We gathered, an icy day in January 2023, 8 pairs and 6 facilitators, at the Pear Tree to knock on the front doors of our memories, shake their letter boxes, and look inside.
(there was some preamble, a fallen cup, a change of sock, our Hopes and Fears forms)
Our names and something about us that we liked. For example Jackie gardening, Roy football, Irene music, Jan swimming, Leslie having a cup of tea with friends, Gill pottery, John Woodworking


We started with our names, gifted to us by our parents, not chosen by us. Why were they chosen? Have we liked living with them? A first name, a middle name and surname, the fathers name, patriarchy, what happens to the mothers name? We looked at our birth certificates. The bare facts, mothers name, date, fathers name, fathers profession (not mothers profession), registrar.
Where did our names came from, what did it mean (King Roy and Irene, Greek, messenger of peace, Robin bright fame, Gavin white hawk, Jan and John the Gracious, Lesley garden of holly, Peter Rock, William resolute protector / strong willed warrior, Mary beloved.
Is there a family history of names?
Local, national or international associations
Nicknames
Names for different times and places, home, work, child, adult
How we feel about our names
If I could have chosen my name, Roy said, his would be Michael.
From the Birth Certificate: Irene Iris, daughter of Ivy




We started entering our stories in our books



We shared our stories.
As a break we said hello in all the different ways we knew how. Saluted, Namaste, High Five, elbow, eskimo kiss, hug, in KisSwahili)



In our small groups we went back to our childhood. Where did we grow up?
What was it like? A city, a town a village? A flat, a house a caravan? Was it cold or warm?

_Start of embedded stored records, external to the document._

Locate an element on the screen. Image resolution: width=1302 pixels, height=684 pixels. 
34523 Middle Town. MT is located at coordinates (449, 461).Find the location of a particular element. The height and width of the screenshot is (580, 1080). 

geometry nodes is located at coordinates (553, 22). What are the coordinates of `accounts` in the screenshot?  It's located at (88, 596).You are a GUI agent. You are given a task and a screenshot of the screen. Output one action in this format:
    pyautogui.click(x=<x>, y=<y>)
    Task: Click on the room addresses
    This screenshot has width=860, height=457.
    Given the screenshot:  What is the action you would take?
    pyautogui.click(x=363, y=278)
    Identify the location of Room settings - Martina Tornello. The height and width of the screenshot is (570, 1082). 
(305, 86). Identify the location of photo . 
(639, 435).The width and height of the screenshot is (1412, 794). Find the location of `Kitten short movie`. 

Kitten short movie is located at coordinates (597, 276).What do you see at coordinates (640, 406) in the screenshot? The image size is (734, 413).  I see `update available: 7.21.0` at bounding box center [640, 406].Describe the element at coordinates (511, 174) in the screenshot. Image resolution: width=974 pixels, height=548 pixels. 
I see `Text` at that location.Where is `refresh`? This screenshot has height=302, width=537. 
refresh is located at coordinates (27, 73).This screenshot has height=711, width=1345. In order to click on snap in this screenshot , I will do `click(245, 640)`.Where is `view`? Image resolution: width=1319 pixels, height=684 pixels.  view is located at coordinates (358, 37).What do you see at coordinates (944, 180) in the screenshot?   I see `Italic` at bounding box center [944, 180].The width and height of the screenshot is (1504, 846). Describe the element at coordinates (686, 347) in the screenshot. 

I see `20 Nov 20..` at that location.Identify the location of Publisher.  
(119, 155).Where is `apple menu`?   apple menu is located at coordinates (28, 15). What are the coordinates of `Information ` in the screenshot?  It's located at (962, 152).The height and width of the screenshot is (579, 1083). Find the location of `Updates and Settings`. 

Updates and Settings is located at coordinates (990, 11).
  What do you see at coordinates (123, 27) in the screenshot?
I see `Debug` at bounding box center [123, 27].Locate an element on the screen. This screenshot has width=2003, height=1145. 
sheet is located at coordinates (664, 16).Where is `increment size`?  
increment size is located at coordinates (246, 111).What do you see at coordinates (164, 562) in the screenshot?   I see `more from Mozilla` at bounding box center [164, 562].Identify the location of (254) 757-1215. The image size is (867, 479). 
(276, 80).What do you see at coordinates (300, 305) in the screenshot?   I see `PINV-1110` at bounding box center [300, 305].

Tidy or a mess?
Potter Heighham, with Dick Barton on the radio, where a cat fell out of a building. Cricklewood where my father own our house. Norwich Magdalene Street. Olive Road with air raid shelters at the bottom of barden. Moved to 122 Olive Street, where remember the sound of anti aircraft guns. From Folkestone to Walthamshow, because the father caught smuggling. Mile End London. Kashmir, where Miss Helen Clark Roberts was my nanny. Ontario where I put treacle in our maids slippers. Kingston on Thames were we had a toilet with a Vacant and Engaged sign on the door. Edinburgh where my father built a greenhouse.